Return every line of the material below unchanged, in the same order.
** Begin Records to process **
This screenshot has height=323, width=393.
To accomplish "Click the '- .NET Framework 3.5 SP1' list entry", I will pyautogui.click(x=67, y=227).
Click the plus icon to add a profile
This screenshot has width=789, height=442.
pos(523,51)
** End Records to process **
**The response**
This screenshot has height=323, width=393.
To accomplish "Click the '- .NET Framework 3.5 SP1' list entry", I will pyautogui.click(x=67, y=227).
Click the plus icon to add a profile
This screenshot has width=789, height=442.
pos(523,51)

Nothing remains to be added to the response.